Memory Limitation Issue in TiKV

This topic has been translated from a Chinese forum by GPT and might contain errors.

Original topic: tikv内存限制问题

| username: zhanggame1

[TiDB Usage Environment] Production Environment / Testing / Poc
[TiDB Version] 7.5
[Reproduction Path] Operations performed that led to the issue
[Encountered Issue: Problem Phenomenon and Impact]
3 physical machines with 128GB memory, 3 PD, 3 TiDB, 6 TiKV mixed deployment

Running stress test with tpcc:
tiup bench tpcc -H -P 4000 --db test --warehouses 20 --threads 500 --time 10m

Found that TiKV memory usage is very high, eventually causing the machine to freeze

Checked some information and found that there are two parameters storage.block-cache.capacity and memory-usage-limit that can control TiKV memory. How are these two parameters generally set, and if memory usage exceeds the limit, how should TiKV handle and control the memory?

| username: zhanggame1 | Original post link

Finally, I found another issue. After the stress test ended, the memory usage of TiDB quickly decreased, but the memory usage of TiKV did not release much.

| username: Miracle | Original post link

The memory release in TiDB is likely because TiDB does not cache data; it releases the memory once the computation is completed. On the other hand, TiKV does cache data, and after testing, the data remains in memory and is not cleared or released. If TiKV’s memory is insufficient to cache new data, it will clear some old data and then cache the new data. After running for a while, TiKV should maintain a stable memory usage.

| username: Jellybean | Original post link

The usage of memory-usage-limit is related to the deployment architecture of the cluster and usually does not require additional settings. The parameter that needs to be focused on is block-cache.capacity.

This parameter value can typically be set using the following formula:
storage.block-cache.capacity = (MEM_TOTAL * 0.5 / number of TiKV instances)

Once this value is set, TiKV will always occupy the memory specified by this value, using the LRU method to update the cache. Because of this additional layer of caching, the efficiency of accessing TiKV for query tasks can be greatly improved.

If you still find this value too large, you can appropriately reduce the block-cache.capacity value. This value can be dynamically adjusted online without restarting the TiKV cluster. After modifying the TiKV configuration item online, the system will automatically update the TiKV configuration file. However, you still need to use the tiup edit-config command to modify the corresponding configuration item; otherwise, operations like upgrade and reload will overwrite the results of the online configuration changes.

| username: zhanggame1 | Original post link

If a physical machine has 2 TiKVs, according to the memory-usage-limit chapter, if the TiKV memory is controlled at 40G, I estimate the block-cache.capacity to be 24G. I’m not sure if this is correct.

| username: oceanzhang | Original post link

TiKV uses a first-in, first-out (FIFO) approach and has a concept of a pool.

| username: zhanggame1 | Original post link

Setting block-cache.capacity to 24G for stress testing, TiKV memory usage grows to very close to 30G and then stops growing.

30/24=1.25, it can be considered that the maximum memory of TiKV is 1.25 times the block-cache.capacity, which is 5/4.

| username: dba远航 | Original post link

block-cache.capacity is just a part of the memory, there are other components.

| username: zhanggame1 | Original post link

Once block-cache.capacity is set, the upper limit of TiKV memory usage is strictly controlled.

| username: wangccsy | Original post link

Do a good job with memory management, don’t try to limit memory usage.

| username: 有猫万事足 | Original post link

memory-usage-limit = block-cache.capacity + write-buffer-size * max-write-buffer-number

I roughly went through the code before. The memory-usage-limit is roughly checked this way.

Generally speaking, lowering the block-cache will definitely help control it.
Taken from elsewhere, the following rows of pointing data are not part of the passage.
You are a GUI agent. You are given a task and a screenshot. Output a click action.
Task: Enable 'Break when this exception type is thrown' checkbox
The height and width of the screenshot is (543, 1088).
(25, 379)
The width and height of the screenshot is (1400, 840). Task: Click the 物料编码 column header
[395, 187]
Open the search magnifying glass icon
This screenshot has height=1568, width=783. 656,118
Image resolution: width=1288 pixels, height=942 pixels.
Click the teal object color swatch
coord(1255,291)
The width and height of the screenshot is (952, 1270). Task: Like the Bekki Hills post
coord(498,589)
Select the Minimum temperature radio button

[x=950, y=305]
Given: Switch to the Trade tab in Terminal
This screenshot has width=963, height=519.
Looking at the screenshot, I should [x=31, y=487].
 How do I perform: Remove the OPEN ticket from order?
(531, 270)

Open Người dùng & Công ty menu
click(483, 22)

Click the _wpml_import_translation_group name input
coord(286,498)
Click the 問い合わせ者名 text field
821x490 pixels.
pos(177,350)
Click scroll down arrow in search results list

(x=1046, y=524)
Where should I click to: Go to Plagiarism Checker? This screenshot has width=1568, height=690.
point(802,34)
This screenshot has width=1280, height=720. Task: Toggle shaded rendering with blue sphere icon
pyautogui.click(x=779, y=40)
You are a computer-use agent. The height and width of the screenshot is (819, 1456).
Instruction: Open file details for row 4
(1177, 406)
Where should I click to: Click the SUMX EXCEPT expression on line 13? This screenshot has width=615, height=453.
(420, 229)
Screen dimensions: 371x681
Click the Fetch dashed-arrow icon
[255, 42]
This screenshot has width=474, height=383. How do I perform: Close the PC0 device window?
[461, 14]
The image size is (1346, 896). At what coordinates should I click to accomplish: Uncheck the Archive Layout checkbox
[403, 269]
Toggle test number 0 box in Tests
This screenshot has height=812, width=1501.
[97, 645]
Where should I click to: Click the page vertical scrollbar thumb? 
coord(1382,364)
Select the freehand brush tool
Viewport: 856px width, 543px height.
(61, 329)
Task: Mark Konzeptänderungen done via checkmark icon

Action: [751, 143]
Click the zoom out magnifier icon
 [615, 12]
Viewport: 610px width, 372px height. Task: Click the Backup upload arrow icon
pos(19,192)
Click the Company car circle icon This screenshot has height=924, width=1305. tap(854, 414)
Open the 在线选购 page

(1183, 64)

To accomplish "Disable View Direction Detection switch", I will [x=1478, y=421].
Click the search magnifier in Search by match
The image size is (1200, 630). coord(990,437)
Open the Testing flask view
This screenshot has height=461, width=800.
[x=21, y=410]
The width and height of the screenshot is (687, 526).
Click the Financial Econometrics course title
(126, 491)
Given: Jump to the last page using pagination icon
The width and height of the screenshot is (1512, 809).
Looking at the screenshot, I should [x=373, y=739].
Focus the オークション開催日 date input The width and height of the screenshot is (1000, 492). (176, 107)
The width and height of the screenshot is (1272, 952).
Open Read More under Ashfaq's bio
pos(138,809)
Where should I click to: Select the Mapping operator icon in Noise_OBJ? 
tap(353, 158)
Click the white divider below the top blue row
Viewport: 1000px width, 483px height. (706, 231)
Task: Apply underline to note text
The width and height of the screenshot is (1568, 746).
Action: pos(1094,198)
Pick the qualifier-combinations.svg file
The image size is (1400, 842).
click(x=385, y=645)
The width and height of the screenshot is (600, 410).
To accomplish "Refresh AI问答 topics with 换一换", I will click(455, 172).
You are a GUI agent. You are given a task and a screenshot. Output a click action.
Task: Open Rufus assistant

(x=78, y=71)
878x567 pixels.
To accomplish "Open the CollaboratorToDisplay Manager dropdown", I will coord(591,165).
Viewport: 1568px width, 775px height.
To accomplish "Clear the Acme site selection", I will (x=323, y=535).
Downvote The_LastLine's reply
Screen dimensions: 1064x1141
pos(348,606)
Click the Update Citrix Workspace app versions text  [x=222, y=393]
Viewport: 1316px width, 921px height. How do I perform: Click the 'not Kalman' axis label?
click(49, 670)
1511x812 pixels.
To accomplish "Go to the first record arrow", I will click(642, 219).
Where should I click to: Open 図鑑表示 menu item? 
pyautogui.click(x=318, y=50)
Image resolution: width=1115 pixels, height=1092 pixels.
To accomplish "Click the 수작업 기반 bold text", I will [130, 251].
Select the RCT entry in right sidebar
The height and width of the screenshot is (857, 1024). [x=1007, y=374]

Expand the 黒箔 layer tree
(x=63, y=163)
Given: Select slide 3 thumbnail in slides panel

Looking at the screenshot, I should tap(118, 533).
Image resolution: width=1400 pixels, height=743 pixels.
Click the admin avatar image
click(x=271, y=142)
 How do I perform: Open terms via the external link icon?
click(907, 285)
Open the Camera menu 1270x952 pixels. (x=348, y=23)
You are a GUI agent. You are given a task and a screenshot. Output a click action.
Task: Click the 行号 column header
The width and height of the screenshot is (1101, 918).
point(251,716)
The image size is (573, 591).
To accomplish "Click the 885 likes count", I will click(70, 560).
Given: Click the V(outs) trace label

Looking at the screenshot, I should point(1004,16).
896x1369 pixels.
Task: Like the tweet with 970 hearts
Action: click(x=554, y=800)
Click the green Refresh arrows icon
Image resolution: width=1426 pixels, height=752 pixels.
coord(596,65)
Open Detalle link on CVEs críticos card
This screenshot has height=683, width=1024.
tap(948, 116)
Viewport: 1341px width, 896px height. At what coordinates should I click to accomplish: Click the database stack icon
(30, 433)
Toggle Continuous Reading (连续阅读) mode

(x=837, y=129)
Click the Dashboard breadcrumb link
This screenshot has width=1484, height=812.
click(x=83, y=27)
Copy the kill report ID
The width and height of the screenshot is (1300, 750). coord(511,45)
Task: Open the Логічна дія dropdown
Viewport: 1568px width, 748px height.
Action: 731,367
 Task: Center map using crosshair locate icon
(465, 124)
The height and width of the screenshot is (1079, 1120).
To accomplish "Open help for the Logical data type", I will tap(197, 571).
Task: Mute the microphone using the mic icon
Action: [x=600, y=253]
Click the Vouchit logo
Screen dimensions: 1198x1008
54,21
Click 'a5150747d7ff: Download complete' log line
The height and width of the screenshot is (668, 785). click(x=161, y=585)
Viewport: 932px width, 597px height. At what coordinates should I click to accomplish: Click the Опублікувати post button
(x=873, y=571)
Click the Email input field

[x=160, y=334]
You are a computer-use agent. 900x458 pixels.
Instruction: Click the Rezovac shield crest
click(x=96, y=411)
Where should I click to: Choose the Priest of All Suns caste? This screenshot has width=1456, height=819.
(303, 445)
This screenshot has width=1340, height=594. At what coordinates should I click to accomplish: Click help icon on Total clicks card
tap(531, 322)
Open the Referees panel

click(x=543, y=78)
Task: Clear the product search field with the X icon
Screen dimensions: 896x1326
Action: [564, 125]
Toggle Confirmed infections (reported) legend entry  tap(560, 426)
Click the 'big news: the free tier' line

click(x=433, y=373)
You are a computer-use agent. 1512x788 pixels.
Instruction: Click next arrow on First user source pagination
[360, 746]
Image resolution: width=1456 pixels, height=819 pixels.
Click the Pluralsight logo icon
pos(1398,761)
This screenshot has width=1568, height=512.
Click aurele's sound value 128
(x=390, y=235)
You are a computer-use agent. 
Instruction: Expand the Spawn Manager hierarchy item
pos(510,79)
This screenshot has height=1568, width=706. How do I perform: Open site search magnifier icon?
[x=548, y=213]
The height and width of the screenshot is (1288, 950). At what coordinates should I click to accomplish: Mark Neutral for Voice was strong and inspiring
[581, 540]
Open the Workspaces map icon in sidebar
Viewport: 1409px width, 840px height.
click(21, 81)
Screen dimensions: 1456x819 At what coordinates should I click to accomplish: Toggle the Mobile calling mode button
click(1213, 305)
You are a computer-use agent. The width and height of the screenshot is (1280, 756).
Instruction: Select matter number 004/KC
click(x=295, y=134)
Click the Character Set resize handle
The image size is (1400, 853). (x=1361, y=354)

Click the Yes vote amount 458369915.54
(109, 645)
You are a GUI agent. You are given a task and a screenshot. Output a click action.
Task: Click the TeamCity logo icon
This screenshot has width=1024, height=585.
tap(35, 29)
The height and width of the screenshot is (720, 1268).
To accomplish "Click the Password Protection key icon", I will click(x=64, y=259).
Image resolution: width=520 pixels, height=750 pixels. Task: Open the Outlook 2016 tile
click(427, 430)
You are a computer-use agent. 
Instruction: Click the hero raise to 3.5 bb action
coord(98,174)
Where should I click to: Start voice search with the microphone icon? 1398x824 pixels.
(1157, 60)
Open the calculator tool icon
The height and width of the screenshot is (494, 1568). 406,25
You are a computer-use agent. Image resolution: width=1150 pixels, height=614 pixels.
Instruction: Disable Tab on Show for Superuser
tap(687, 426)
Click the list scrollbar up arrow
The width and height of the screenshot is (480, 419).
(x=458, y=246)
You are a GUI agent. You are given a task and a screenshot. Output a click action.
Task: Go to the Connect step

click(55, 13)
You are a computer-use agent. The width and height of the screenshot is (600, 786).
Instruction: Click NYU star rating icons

| username: zhanggame1 | Original post link

Recently, I tested on version 7.5, with three TiKV instances deployed on one machine. The block-cache.capacity setting is 1.25 times the maximum memory usage of TiKV.

| username: tidb菜鸟一只 | Original post link

For three physical machines with 128GB memory each, deploying 3 PD, 3 TiDB, and 6 TiKV in a mixed setup, if each physical machine has 1 PD, 1 TiDB, and 2 TiKV, my suggestion is to set block-cache.capacity to around 15GB, calculated as 128/4*0.45. Setting it too high may affect other components.

| username: zhanggame1 | Original post link

Finally, I gave 24, the maximum value will not exceed 30. Subtracting the 60 occupied by 2 TiKV from 128 still leaves half of the memory available, so there should be no problem.